夏といえば怪談物。東京・歌舞伎座の八月花形歌舞伎では今「真景累ヶ淵 豊志賀の死」が上演され、東京・下北沢の本多劇場では落語「牡丹灯籠」が口演されている。

両演目の共通点は江戸末期から明治期に活躍した落語家、三遊亭圓朝がこしらえたということ。130年前の作品が今もエンタメ業界を支えているというありがたさ。時代を超えて、圓朝さまさまである。

8日に千秋楽を迎える「牡丹灯籠」をしゃべっているのは落語家の立川志の輔(67)。
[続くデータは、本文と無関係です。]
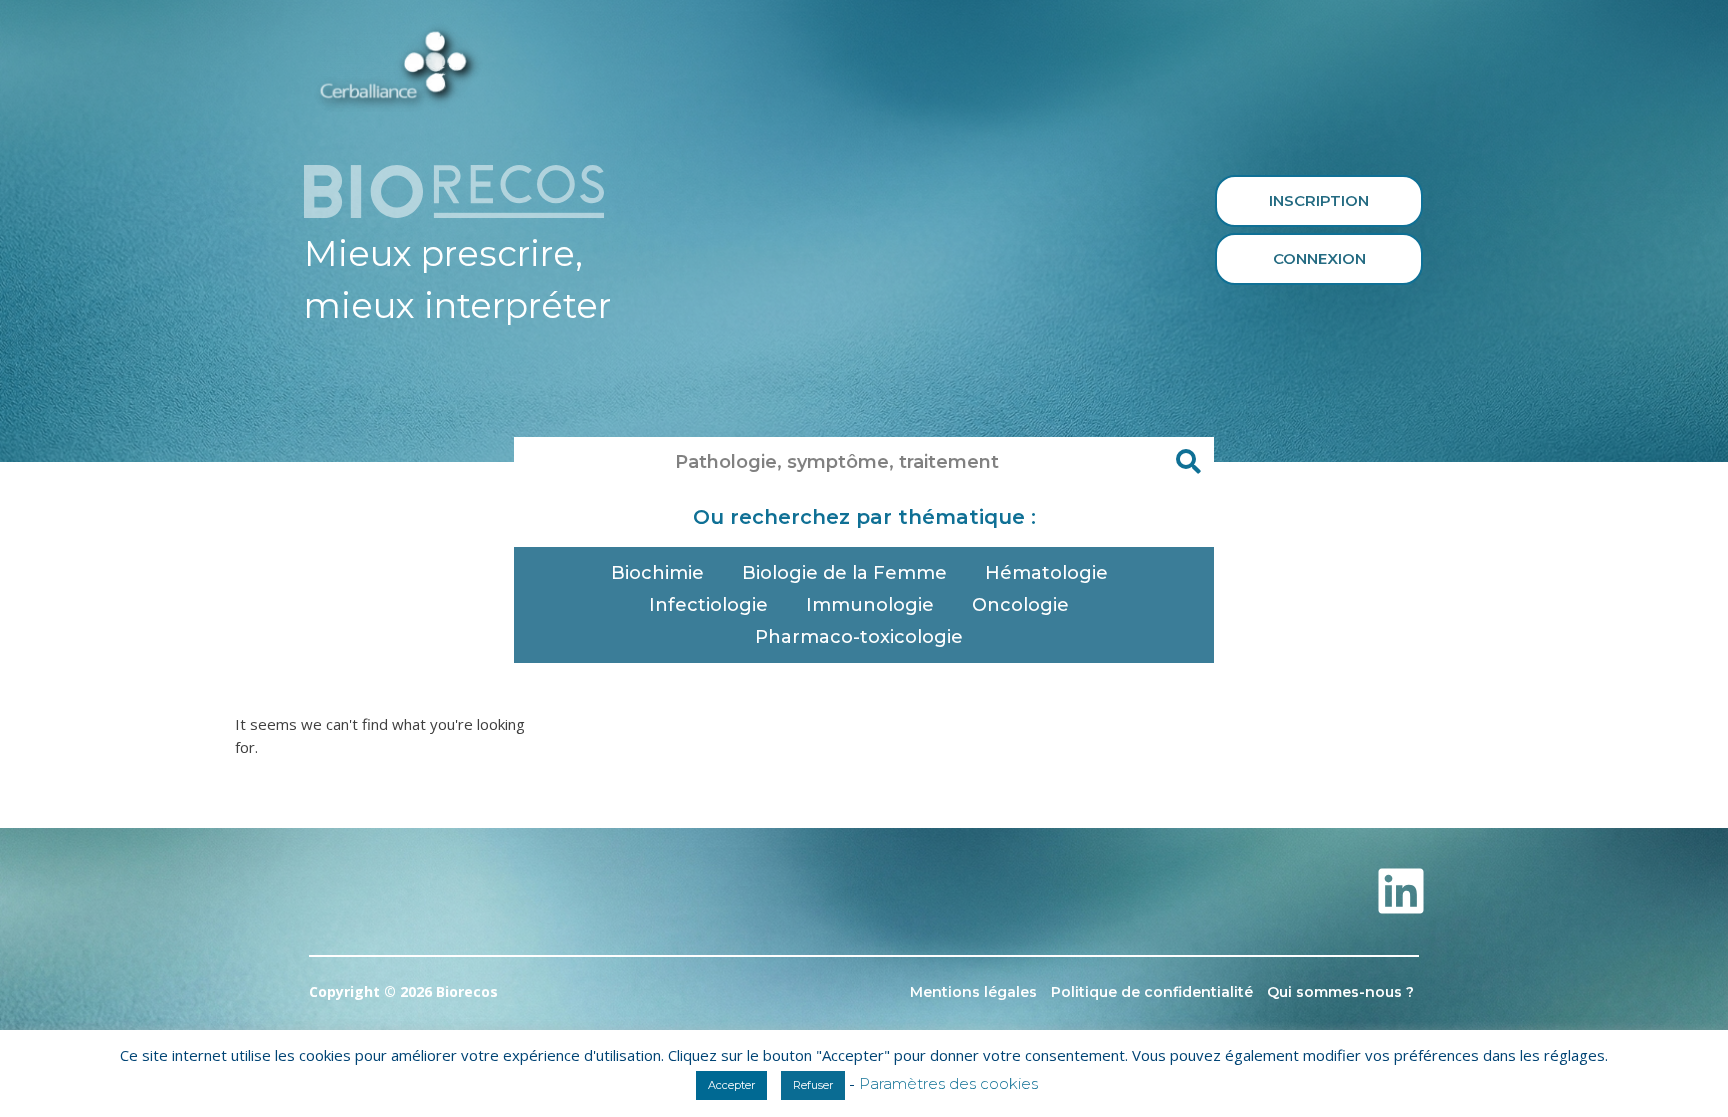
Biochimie (657, 573)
「恒例」と枕詞(まくらことば)が付くように、2006年から毎年口演してきたが、昨年はコロナ禍で中止に。

志の輔の落語会は本来、ロビーに一歩足を踏み入れた瞬間から“志の輔ワールド”にどっぷり浸れるさまざまな工夫がされていること。

今回はそれが、ない。手ぬぐいなどの物販も、昔懐かしい屋台のくじ引きのような企画も、プログラムもない。アンケートもロビーの壁に張られたチラシのQRコードを読み込む“スマホアンケート”だ。<page/>

本多劇場に通常置かれている演劇のチラシもない。徹底的に接触が生じない工夫だ。代わりに置かれているのは消毒液のボトル。入場の際も手指だけでなく、靴裏まで消毒する段取り。かくして除菌された身体を劇場に滑り込ませる。

「牡丹灯籠」は圓朝がかつてあった寄席、東京・人形町の末広で、1日2時間ずつ15日間かけて口演したもの。都合30時間という膨大な作品を、2時間40分で伝えてしまうという試みだ。

前半は50分かけて登場人物の相関図を提示。舞台上には大きなボード。人物名が書かれた磁石式の名札を、志の輔の説明とともに貼っていく。説明もテイストは落語。場内には怪談噺の緊張感が張り詰める。人物をインプットされた観客は初見であっても分かる。それが狙いだ。

約10分の仲入りをはさみ、後半はいよいよ落語。映画や歌舞伎、テレビドラマなどで演じられてきた「牡丹灯籠」は美しい男女「お露・新三郎」の怪談ファンタジーだが、実際は愛憎劇と復讐劇を複雑に織り込んだ“どろどろ劇”だ。

金の魔力に取りつかれ、愛欲から抜け出せない人間の善悪の思惑を制御しているつもりが、逆に運命に絡み取られる愚かさ。志の輔は、ぬかるみに足を取られた人間のはかなさを浮かび上がらせた。